Jawdat Mikhael vive em Belém, mas sua família está presa no norte de Gaza. Seus pais, irmão e dezenas de outros parentes estão se abrigando na Igreja da Sagrada Família, perto de Shejaiya, no leste da cidade de Gaza - uma área devastada pelo bombardeio israelense.
Enquanto Jawdat conversa com a BBC, ele recebe uma ligação de seu pai, Han'na Mikhael.
A conexão é instável - mas ele se apega a um vislumbre de seu pai.
Han'na diz a seu filho que a família está ok. Ele diz que conseguiu sair da igreja pela primeira vez em mais de duas semanas para tentar encontrar comida. Ele diz que só há escombros ao redor do prédio e que todas as lojas estão queimadas. "É uma destruição total", diz ele.
Ele se levanta ao dizer que a comunicação está difícil e que não há água. A comida também é escassa. "O suficiente para nos mantermos vivos, mas não para encher o estômago", diz ele.
Han'na chora quando fala sobre o quão diferente o Natal foi no ano passado.
"Em dias como esse, estaríamos decorando a igreja. Havia canções. As pessoas vinham ajudar. Mas agora estamos apenas orando para sair daqui vivos."
A família já sofreu uma perda terrível.
Há uma semana, a avó de Jawdat, Naheda Khalil Anton - que também estava se abrigando na igreja em Gaza - foi baleada duas vezes no estômago enquanto estava a caminho do banheiro. Sua tia Samar Kamal Anton correu para ajudá -la e levou um tiro na cabeça.
Jawdat mostra fotos do funeral.
Sua família estava se abrigando na Igreja da Sagrada Família desde o início da guerra. Agora, eles enterraram seus entes queridos lá.
A família culpa atiradores israelenses pela morte. O exército de Israel diz que fará uma investigação.
Através das lágrimas, Han'na diz que as duas mulheres da família morreram diante de seus olhos. "Foi um choque... foi insuportável", disse ele.
Ele pede desculpas por chorar e por não conseguir falar muito.
"Sinto muito, mas é tão difícil. Nós sofremos muito", conta.
Um grande esntrondo é ouvido durante a ligação, antes de Jawdat, com relutância, se despedir de seu pai.
Hoje de manhã, em Belém, os sinos da igreja estão tocando enquanto alguns habitantes locais se reuniram em torno de Jesus na instalação dos escombros.

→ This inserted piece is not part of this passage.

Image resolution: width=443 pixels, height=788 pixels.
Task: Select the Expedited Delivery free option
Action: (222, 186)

Músicas árabes tocadas nos alto-falantes pedem salam - paz - para crianças.
Dezenas de pessoas estão segurando uma grande bandeira palestina - acenando para cima e para baixo.
O cardeal católico Pierbattista Pizzaballa, patriarca latino de Jerusalém, está em Belém para fazer seu discurso tradicional. Ele estava usando o tradicional cachecol palestino em preto e branco.

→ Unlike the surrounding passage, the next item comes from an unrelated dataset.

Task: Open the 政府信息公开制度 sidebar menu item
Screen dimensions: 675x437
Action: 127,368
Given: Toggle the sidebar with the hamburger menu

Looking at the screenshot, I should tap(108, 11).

Antes de entrar na Igreja da Natividade, ele disse que este era "um Natal muito triste".
"Estamos em uma guerra terrível. Nossos pensamentos vão em primeiro lugar para Gaza, para o nosso povo em Gaza... dois milhões estão sofrendo", disse ele.

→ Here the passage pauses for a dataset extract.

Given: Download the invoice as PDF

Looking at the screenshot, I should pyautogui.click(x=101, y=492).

Ele acrescentou que "um cessar-fogo não é suficiente".
"Temos que parar essas hostilidades e virar a página porque a violência gera apenas a violência".
A poucos passos da Praça da Mangedoura, as lojas de lembranças da rua mais turística não tem a agitação habitual. Os famosos lenços palestinos, capas de almofada e artefatos ficam nas vitrines intocados.
Normalmente, essa época é alta temporada para o comércio. Não esse ano.
"Não podemos comemorar com tantas pessoas mortas em Gaza", diz Abood Subouh, dono de uma loja no mercado local, perto da Praça da Mangedoura.
Ele diz que está triste por ver sua cidade e seus negócios assim, mas que comemorar o Natal parece errado este ano.
"Não podemos ser felizes porque não estamos do outro lado do mundo. Ainda estamos na Palestina", diz.